Batch Normalization: Accelerating Deep Network Training by Reducing Internal Covariate Shift
2024-02-29
Keywords: #Batch Normalization
0. Abstract
- Training DNN is complicated because the distribution of each layer’s inputs changes during training. → Requires lower learning rate, careful param initialization, leads to saturating nonlinearities. → internal covariate shift
- Batch Normalization: By performing normalization for each mini-batch, we can use much higher lr and be less careful about initialization. It also acts as a regularizer.
1. Introduction
- Stochastic gradient descent (SGD): At each step we consider a mini-batch, $m$, used to approximate the gradient of the loss function
- Using mini-batches, as opposed to one example is helpful:
- The gradient of the loss over a mini-batch $~$ the gradient over the training set; quality improves as the batch-size increases
- Computation over a batch is more efficient than $m$ individual computations, due to parallelism
- Limitations of SGD (? or any DNN model): Very sensitive to lr and initialization. Inputs to each layer are affected by the params of all preceding layers → Small changes to the network params amplify as the network becomes deeper. → Change in distribution of layers’ inputs present a problem
- General idea: Learning a system as a whole, is the same as training cascaded subn-networks. Therefore, the input properties that make training more efficient – such as having the same distribution between the training and test data – apply to training the sub-network as well.
- “Mitigate training burden”: If the input distribution remain fixed across sub-networks, then the params do not have to readjust to compensate for the change in the input distribution.
- “Training Acceleration”: If we can ensure that the distribution of nonlinearity inputs remain more stable, then the optimizer would be less likely to get wtuck in the saturated regime.
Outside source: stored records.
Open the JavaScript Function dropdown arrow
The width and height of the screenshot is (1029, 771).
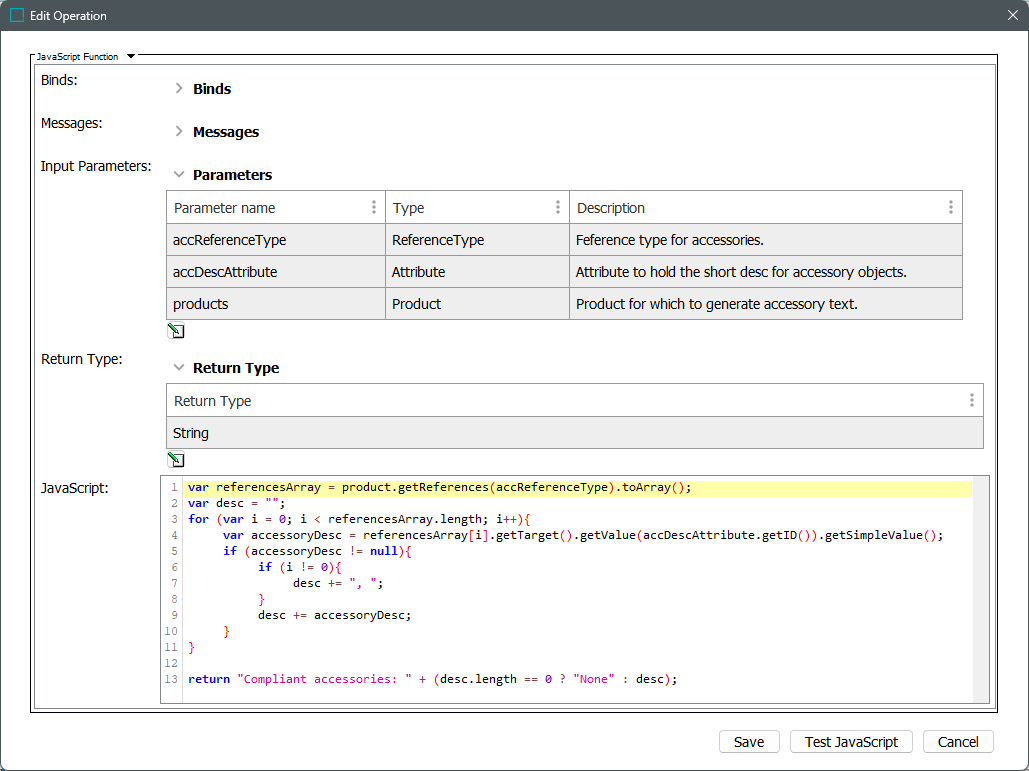tap(131, 57)
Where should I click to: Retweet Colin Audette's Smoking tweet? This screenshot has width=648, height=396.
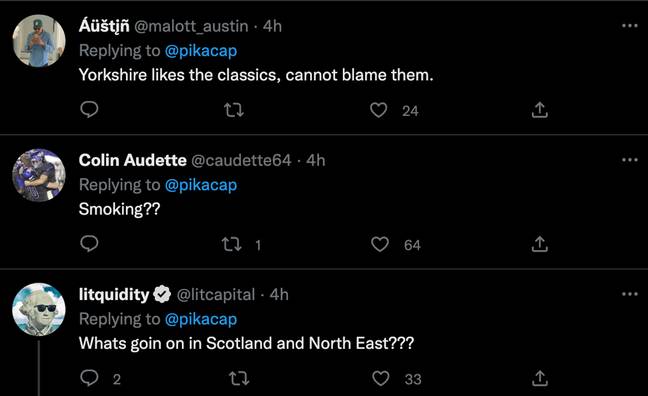click(x=231, y=244)
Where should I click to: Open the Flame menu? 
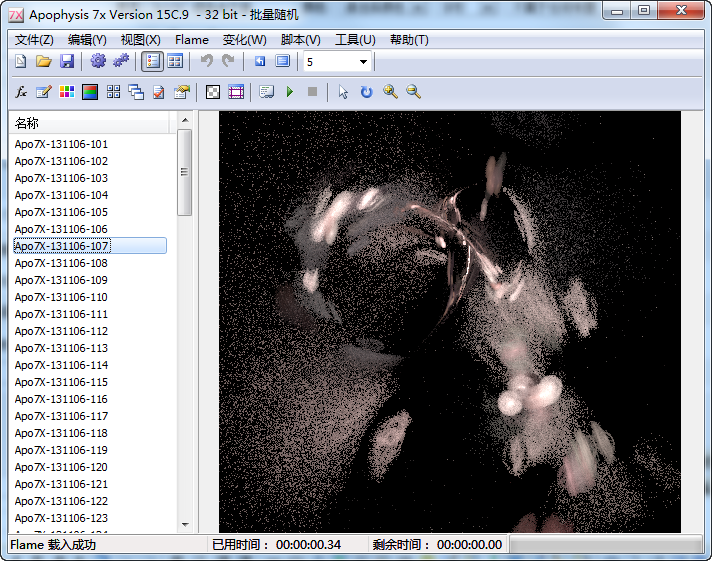pos(192,40)
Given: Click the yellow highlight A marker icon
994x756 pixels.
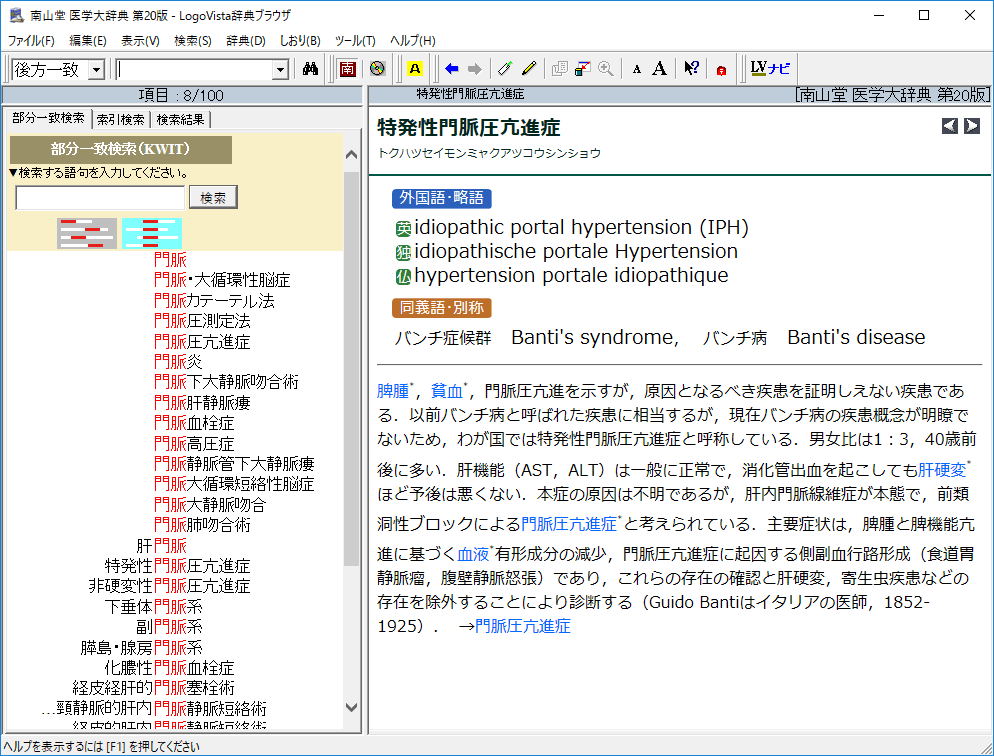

- Proposal: Batch Normalization to eliminate the change in the distributions of internal nodes of a deep network, referred to as Internal Covariate Shift
- Contributions
- Reduces internal covariate shift
- Reduces the dependence of gradients on the scale of params or their initial values. → higher lr without the risk of divergence → faster training
- Regularization effects: reduces the need for Dropout
- Makes it possible to use saturating nonlinearities
2. Towards Reducing Internal Covariate Shift
- Network training converges faster when inputs are whitened (have zero mean and unit variance).
- By fixing & whitening the distribution of every layer input, we expect to improve training speed.